## begin MATERIAL PROVIDED
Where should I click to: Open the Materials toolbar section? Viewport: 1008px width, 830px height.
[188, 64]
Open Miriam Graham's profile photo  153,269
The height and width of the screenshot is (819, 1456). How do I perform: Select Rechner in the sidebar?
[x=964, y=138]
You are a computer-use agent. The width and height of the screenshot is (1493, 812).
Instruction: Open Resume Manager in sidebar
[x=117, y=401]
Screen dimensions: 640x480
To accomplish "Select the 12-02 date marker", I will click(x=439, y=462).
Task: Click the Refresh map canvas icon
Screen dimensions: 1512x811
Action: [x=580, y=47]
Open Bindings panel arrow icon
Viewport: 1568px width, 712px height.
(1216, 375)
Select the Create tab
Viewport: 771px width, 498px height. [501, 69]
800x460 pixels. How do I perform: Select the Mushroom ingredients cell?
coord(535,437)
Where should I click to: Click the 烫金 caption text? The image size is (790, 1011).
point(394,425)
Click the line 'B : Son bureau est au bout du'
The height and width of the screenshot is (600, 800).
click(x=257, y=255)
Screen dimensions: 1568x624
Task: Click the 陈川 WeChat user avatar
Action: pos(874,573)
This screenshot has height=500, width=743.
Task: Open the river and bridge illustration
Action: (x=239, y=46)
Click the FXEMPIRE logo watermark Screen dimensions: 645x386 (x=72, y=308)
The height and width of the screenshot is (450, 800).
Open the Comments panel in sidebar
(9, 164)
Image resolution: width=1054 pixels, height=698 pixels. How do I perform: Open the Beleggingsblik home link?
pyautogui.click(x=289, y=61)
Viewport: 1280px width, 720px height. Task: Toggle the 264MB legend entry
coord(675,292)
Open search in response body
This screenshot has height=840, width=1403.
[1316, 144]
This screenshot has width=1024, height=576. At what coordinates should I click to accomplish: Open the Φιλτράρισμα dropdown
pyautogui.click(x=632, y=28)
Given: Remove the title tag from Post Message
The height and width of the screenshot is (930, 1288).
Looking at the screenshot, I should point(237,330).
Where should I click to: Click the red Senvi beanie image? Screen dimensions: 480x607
## end MATERIAL PROVIDED
**YOUR INSTRUCTIONS**. Copy the lines word for word, beginning with the line that contains "Image resolution: width=1054" and stopping after the line that contains "pyautogui.click(x=632, y=28)".

**TASK SOLUTION**.
Image resolution: width=1054 pixels, height=698 pixels. How do I perform: Open the Beleggingsblik home link?
pyautogui.click(x=289, y=61)
Viewport: 1280px width, 720px height. Task: Toggle the 264MB legend entry
coord(675,292)
Open search in response body
This screenshot has height=840, width=1403.
[1316, 144]
This screenshot has width=1024, height=576. At what coordinates should I click to accomplish: Open the Φιλτράρισμα dropdown
pyautogui.click(x=632, y=28)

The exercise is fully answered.